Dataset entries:

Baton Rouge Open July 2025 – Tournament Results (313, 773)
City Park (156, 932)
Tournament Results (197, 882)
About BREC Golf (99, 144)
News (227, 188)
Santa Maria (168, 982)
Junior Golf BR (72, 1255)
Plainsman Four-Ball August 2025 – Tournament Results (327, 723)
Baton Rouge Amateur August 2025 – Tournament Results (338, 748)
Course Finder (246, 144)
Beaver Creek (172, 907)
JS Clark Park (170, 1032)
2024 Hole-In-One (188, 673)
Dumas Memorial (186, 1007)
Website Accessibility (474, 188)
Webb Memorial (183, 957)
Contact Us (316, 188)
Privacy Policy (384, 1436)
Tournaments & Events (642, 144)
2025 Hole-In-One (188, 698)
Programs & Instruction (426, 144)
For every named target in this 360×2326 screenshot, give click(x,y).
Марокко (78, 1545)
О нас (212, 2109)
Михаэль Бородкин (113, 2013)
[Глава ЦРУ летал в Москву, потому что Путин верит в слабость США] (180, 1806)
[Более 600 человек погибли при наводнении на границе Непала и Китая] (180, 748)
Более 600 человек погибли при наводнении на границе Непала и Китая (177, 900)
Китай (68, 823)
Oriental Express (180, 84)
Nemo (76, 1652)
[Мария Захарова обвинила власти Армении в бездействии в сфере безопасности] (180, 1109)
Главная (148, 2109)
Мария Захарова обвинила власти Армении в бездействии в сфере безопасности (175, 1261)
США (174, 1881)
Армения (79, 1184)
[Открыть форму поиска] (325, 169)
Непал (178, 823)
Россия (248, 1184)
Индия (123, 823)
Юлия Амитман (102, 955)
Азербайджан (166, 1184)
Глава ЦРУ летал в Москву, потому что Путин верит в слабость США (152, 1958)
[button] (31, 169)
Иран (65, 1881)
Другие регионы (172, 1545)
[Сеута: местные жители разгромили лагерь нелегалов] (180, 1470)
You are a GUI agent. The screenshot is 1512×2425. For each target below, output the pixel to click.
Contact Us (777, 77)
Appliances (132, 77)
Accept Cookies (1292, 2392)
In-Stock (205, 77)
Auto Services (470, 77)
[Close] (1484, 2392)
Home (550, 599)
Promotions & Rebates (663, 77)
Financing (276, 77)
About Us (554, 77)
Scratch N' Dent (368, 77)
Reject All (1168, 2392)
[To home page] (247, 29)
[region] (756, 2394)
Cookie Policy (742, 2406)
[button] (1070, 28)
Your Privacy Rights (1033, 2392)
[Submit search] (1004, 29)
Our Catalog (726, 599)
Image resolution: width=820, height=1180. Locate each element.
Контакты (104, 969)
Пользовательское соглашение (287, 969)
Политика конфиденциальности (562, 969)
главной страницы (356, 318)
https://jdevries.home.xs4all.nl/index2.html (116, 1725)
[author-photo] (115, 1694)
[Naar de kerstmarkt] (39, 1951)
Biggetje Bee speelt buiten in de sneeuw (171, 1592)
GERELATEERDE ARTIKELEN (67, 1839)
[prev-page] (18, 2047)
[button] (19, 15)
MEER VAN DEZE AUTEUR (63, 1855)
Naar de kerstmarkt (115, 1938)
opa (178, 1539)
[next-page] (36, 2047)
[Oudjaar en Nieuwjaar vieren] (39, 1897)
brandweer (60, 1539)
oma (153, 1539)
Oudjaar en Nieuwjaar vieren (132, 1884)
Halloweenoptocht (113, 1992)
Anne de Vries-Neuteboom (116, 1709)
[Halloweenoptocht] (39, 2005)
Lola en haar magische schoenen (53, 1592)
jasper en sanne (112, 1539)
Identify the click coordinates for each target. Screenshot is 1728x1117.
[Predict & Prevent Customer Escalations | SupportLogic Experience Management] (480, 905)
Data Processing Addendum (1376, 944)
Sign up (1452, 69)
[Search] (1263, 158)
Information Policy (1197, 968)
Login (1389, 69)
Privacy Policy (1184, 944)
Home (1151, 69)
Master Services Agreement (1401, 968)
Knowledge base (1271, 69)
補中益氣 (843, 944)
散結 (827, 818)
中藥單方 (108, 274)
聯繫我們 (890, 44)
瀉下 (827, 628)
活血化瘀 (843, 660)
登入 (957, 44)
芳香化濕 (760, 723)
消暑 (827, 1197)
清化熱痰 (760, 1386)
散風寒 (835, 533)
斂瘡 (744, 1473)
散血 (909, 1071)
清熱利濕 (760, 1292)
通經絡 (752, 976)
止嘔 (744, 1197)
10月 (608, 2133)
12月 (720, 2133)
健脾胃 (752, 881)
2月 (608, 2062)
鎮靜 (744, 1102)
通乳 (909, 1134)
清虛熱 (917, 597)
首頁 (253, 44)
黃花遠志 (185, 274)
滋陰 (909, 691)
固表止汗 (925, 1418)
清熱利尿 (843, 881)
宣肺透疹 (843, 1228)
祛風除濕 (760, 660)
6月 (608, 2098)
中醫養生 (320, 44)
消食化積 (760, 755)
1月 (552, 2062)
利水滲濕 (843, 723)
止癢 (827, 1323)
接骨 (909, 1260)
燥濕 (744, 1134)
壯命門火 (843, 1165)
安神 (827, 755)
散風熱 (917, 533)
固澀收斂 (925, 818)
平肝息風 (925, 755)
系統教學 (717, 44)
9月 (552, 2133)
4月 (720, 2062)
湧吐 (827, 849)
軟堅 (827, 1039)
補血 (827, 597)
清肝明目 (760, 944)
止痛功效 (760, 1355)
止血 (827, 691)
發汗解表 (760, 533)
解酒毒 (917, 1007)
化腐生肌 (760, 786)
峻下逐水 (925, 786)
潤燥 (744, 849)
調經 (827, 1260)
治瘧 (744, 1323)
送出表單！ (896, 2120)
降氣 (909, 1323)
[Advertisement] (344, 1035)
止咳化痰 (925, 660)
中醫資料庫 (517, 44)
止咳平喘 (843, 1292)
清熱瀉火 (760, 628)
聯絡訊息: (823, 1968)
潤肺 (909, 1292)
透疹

Task prompt: Reproduce the records above word for word.

Solution for this exercise:
Baton Rouge Open July 2025 – Tournament Results (313, 773)
City Park (156, 932)
Tournament Results (197, 882)
About BREC Golf (99, 144)
News (227, 188)
Santa Maria (168, 982)
Junior Golf BR (72, 1255)
Plainsman Four-Ball August 2025 – Tournament Results (327, 723)
Baton Rouge Amateur August 2025 – Tournament Results (338, 748)
Course Finder (246, 144)
Beaver Creek (172, 907)
JS Clark Park (170, 1032)
2024 Hole-In-One (188, 673)
Dumas Memorial (186, 1007)
Website Accessibility (474, 188)
Webb Memorial (183, 957)
Contact Us (316, 188)
Privacy Policy (384, 1436)
Tournaments & Events (642, 144)
2025 Hole-In-One (188, 698)
Programs & Instruction (426, 144)
For every named target in this 360×2326 screenshot, give click(x,y).
Марокко (78, 1545)
О нас (212, 2109)
Михаэль Бородкин (113, 2013)
[Глава ЦРУ летал в Москву, потому что Путин верит в слабость США] (180, 1806)
[Более 600 человек погибли при наводнении на границе Непала и Китая] (180, 748)
Более 600 человек погибли при наводнении на границе Непала и Китая (177, 900)
Китай (68, 823)
Oriental Express (180, 84)
Nemo (76, 1652)
[Мария Захарова обвинила власти Армении в бездействии в сфере безопасности] (180, 1109)
Главная (148, 2109)
Мария Захарова обвинила власти Армении в бездействии в сфере безопасности (175, 1261)
США (174, 1881)
Армения (79, 1184)
[Открыть форму поиска] (325, 169)
Непал (178, 823)
Россия (248, 1184)
Индия (123, 823)
Юлия Амитман (102, 955)
Азербайджан (166, 1184)
Глава ЦРУ летал в Москву, потому что Путин верит в слабость США (152, 1958)
[button] (31, 169)
Иран (65, 1881)
Другие регионы (172, 1545)
[Сеута: местные жители разгромили лагерь нелегалов] (180, 1470)
You are a GUI agent. The screenshot is 1512×2425. For each target below, output the pixel to click.
Contact Us (777, 77)
Appliances (132, 77)
Accept Cookies (1292, 2392)
In-Stock (205, 77)
Auto Services (470, 77)
[Close] (1484, 2392)
Home (550, 599)
Promotions & Rebates (663, 77)
Financing (276, 77)
About Us (554, 77)
Scratch N' Dent (368, 77)
Reject All (1168, 2392)
[To home page] (247, 29)
[region] (756, 2394)
Cookie Policy (742, 2406)
[button] (1070, 28)
Your Privacy Rights (1033, 2392)
[Submit search] (1004, 29)
Our Catalog (726, 599)
Image resolution: width=820, height=1180. Locate each element.
Контакты (104, 969)
Пользовательское соглашение (287, 969)
Политика конфиденциальности (562, 969)
главной страницы (356, 318)
https://jdevries.home.xs4all.nl/index2.html (116, 1725)
[author-photo] (115, 1694)
[Naar de kerstmarkt] (39, 1951)
Biggetje Bee speelt buiten in de sneeuw (171, 1592)
GERELATEERDE ARTIKELEN (67, 1839)
[prev-page] (18, 2047)
[button] (19, 15)
MEER VAN DEZE AUTEUR (63, 1855)
Naar de kerstmarkt (115, 1938)
opa (178, 1539)
[next-page] (36, 2047)
[Oudjaar en Nieuwjaar vieren] (39, 1897)
brandweer (60, 1539)
oma (153, 1539)
Oudjaar en Nieuwjaar vieren (132, 1884)
Halloweenoptocht (113, 1992)
Anne de Vries-Neuteboom (116, 1709)
[Halloweenoptocht] (39, 2005)
Lola en haar magische schoenen (53, 1592)
jasper en sanne (112, 1539)
Identify the click coordinates for each target. Screenshot is 1728x1117.
[Predict & Prevent Customer Escalations | SupportLogic Experience Management] (480, 905)
Data Processing Addendum (1376, 944)
Sign up (1452, 69)
[Search] (1263, 158)
Information Policy (1197, 968)
Login (1389, 69)
Privacy Policy (1184, 944)
Home (1151, 69)
Master Services Agreement (1401, 968)
Knowledge base (1271, 69)
補中益氣 (843, 944)
散結 (827, 818)
中藥單方 (108, 274)
聯繫我們 (890, 44)
瀉下 (827, 628)
活血化瘀 (843, 660)
登入 (957, 44)
芳香化濕 (760, 723)
消暑 (827, 1197)
清化熱痰 (760, 1386)
散風寒 (835, 533)
斂瘡 (744, 1473)
散血 (909, 1071)
清熱利濕 (760, 1292)
通經絡 (752, 976)
止嘔 (744, 1197)
10月 (608, 2133)
12月 (720, 2133)
健脾胃 (752, 881)
2月 (608, 2062)
鎮靜 (744, 1102)
通乳 (909, 1134)
清虛熱 (917, 597)
首頁 (253, 44)
黃花遠志 (185, 274)
滋陰 (909, 691)
固表止汗 (925, 1418)
清熱利尿 (843, 881)
宣肺透疹 (843, 1228)
祛風除濕 (760, 660)
6月 (608, 2098)
中醫養生 (320, 44)
消食化積 (760, 755)
1月 (552, 2062)
利水滲濕 (843, 723)
止癢 (827, 1323)
接骨 (909, 1260)
燥濕 (744, 1134)
壯命門火 (843, 1165)
安神 (827, 755)
散風熱 (917, 533)
固澀收斂 (925, 818)
平肝息風 (925, 755)
系統教學 (717, 44)
9月 (552, 2133)
4月 (720, 2062)
湧吐 (827, 849)
軟堅 (827, 1039)
補血 (827, 597)
清肝明目 (760, 944)
止痛功效 (760, 1355)
止血 (827, 691)
發汗解表 (760, 533)
解酒毒 (917, 1007)
化腐生肌 (760, 786)
峻下逐水 (925, 786)
潤燥 (744, 849)
調經 (827, 1260)
治瘧 (744, 1323)
送出表單！ (896, 2120)
降氣 (909, 1323)
[Advertisement] (344, 1035)
止咳化痰 (925, 660)
中醫資料庫 (517, 44)
止咳平喘 (843, 1292)
清熱瀉火 (760, 628)
聯絡訊息: (823, 1968)
潤肺 (909, 1292)
透疹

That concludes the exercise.